=== Begin Enclosure ===
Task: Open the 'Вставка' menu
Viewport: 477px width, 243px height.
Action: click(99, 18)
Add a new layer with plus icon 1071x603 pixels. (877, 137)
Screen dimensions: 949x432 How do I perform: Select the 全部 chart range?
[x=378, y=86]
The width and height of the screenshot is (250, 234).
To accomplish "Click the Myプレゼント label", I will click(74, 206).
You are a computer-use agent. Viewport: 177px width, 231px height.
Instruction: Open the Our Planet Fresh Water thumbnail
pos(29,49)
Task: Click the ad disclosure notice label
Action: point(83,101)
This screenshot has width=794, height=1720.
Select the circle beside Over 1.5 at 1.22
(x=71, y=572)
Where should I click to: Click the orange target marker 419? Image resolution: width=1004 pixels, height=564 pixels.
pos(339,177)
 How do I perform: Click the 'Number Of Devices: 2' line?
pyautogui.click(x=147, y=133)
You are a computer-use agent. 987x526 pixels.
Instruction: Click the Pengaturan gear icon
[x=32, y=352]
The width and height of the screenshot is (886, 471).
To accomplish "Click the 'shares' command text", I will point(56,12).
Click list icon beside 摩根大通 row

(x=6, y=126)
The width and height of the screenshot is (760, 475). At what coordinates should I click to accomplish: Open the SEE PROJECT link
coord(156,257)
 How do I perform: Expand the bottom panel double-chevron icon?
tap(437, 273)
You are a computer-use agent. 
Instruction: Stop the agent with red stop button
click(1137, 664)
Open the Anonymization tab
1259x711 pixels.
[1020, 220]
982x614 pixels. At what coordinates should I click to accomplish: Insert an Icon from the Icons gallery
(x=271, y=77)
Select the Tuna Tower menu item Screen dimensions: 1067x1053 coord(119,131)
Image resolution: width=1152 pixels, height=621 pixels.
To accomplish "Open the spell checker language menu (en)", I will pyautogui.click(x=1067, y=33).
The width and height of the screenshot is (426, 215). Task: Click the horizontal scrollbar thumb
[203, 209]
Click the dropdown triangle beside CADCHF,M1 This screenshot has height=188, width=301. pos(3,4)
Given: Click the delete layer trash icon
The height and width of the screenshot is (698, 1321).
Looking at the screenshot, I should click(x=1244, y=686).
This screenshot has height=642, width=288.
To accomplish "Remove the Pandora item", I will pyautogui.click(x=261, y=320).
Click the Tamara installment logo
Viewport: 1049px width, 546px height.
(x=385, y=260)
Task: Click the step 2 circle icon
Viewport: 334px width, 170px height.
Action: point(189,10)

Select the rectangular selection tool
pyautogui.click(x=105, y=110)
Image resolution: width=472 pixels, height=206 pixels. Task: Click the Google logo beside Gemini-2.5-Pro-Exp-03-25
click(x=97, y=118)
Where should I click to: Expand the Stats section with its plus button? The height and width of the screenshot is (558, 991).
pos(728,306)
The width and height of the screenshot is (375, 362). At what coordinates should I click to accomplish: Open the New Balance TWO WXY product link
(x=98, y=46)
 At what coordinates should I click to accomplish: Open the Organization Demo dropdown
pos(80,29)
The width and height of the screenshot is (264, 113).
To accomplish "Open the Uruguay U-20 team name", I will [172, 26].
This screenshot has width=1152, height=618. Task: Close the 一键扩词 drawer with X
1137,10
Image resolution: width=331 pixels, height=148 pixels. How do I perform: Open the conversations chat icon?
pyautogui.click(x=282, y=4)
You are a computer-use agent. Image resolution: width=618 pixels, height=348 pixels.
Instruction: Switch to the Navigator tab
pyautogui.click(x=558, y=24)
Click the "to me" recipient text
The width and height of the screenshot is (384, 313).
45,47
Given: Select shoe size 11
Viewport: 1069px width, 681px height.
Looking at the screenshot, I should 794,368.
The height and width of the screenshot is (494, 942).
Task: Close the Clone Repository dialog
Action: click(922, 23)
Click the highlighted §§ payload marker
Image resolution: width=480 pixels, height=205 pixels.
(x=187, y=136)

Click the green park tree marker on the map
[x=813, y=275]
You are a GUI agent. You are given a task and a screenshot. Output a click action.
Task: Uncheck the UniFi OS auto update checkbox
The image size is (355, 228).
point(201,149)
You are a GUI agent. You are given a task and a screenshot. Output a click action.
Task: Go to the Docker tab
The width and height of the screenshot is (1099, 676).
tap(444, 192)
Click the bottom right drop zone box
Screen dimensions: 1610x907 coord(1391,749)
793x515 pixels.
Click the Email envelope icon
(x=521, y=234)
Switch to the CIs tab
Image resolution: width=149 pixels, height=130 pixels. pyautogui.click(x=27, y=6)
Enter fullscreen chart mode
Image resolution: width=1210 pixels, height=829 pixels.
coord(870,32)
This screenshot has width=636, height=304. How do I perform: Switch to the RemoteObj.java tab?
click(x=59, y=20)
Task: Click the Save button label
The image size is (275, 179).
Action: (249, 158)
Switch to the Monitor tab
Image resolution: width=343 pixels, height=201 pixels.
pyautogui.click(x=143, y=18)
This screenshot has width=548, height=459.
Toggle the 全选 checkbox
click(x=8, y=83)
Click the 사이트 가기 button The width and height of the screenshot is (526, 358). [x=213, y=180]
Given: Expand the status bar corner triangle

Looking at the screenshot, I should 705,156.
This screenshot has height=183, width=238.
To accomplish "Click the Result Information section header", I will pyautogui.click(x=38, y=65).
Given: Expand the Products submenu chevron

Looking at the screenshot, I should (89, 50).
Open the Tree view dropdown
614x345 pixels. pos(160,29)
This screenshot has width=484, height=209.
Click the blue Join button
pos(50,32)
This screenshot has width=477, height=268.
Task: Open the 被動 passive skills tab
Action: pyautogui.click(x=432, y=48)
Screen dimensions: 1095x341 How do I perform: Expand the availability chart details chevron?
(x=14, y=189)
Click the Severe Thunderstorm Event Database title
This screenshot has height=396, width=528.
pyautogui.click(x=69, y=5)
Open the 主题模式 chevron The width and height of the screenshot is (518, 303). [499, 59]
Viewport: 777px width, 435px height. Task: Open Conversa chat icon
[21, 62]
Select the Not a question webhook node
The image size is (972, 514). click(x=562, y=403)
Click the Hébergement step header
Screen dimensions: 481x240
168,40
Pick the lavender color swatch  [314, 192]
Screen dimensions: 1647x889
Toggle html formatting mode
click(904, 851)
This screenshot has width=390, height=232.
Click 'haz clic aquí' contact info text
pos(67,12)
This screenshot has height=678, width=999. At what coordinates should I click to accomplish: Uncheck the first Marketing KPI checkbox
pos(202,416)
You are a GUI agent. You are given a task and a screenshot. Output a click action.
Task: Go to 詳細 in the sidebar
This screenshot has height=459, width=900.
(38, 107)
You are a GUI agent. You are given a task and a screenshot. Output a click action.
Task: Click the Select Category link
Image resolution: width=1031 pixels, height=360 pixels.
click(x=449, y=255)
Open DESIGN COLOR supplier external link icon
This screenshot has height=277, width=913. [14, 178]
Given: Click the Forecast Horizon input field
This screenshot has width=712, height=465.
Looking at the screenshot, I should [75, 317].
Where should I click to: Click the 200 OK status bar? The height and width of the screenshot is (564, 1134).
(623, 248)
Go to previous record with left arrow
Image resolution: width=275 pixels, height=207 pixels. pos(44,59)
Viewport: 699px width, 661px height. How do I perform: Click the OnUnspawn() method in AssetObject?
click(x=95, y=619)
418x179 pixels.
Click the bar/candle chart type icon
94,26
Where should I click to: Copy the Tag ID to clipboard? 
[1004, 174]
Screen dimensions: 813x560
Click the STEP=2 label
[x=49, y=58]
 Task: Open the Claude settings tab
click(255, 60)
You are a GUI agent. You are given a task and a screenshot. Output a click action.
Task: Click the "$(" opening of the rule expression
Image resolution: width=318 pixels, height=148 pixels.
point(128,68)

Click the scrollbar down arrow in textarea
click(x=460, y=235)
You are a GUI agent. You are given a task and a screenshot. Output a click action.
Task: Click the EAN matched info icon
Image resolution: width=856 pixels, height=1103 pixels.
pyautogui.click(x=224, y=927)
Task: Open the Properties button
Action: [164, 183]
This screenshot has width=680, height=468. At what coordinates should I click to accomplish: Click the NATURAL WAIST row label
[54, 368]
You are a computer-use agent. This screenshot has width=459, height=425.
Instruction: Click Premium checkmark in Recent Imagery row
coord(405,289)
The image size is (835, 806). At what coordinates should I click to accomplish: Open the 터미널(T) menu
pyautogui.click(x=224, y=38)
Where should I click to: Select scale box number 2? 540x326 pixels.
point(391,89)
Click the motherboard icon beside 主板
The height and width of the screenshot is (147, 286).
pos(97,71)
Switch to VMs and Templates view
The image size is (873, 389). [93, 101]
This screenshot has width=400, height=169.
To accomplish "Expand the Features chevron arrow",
=== End Enclosure ===
* **Exercise directions**
In how many lines of the data does the word "header" appear? Respond with the number and nothing more.

* **Completed task**
2